The Scene Must Have Been Very Different
In Former Times From What It Is Now.
This is part of the River Mahalapi,
which so-called river scarcely merits the name, any more than
the meadows of Edinburgh deserve the title of North Loch.
These hills are the last we shall see for months.
The country beyond
consisted of large patches of trap-covered tufa, having little
soil or vegetation except tufts of grass and wait-a-bit thorns,
in the midst of extensive sandy, grass-covered plains.
These yellow-colored, grassy plains, with moretloa and mahatla bushes,
form quite a characteristic feature of the country. The yellow or dun-color
prevails during a great part of the year. The Bakwain hills are an exception
to the usual flat surface, for they are covered with green trees
to their tops, and the valleys are often of the most lovely green.

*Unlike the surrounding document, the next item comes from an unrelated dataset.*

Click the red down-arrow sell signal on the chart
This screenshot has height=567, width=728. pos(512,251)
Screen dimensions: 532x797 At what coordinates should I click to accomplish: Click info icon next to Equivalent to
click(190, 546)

The trees are larger too, and even the plains of the Bakwain country
contain trees instead of bushes. If you look north from the hills
we are now leaving, the country partakes of this latter character.
It appears as if it were a flat covered with a forest of ordinary-sized trees
from 20 to 30 feet high, but when you travel over it
they are not so closely planted but that a wagon with care may be
guided among them. The grass grows in tufts of the size of one's hat,
with bare soft sand between. Nowhere here have we an approach
to English lawns, or the pleasing appearance of English greensward.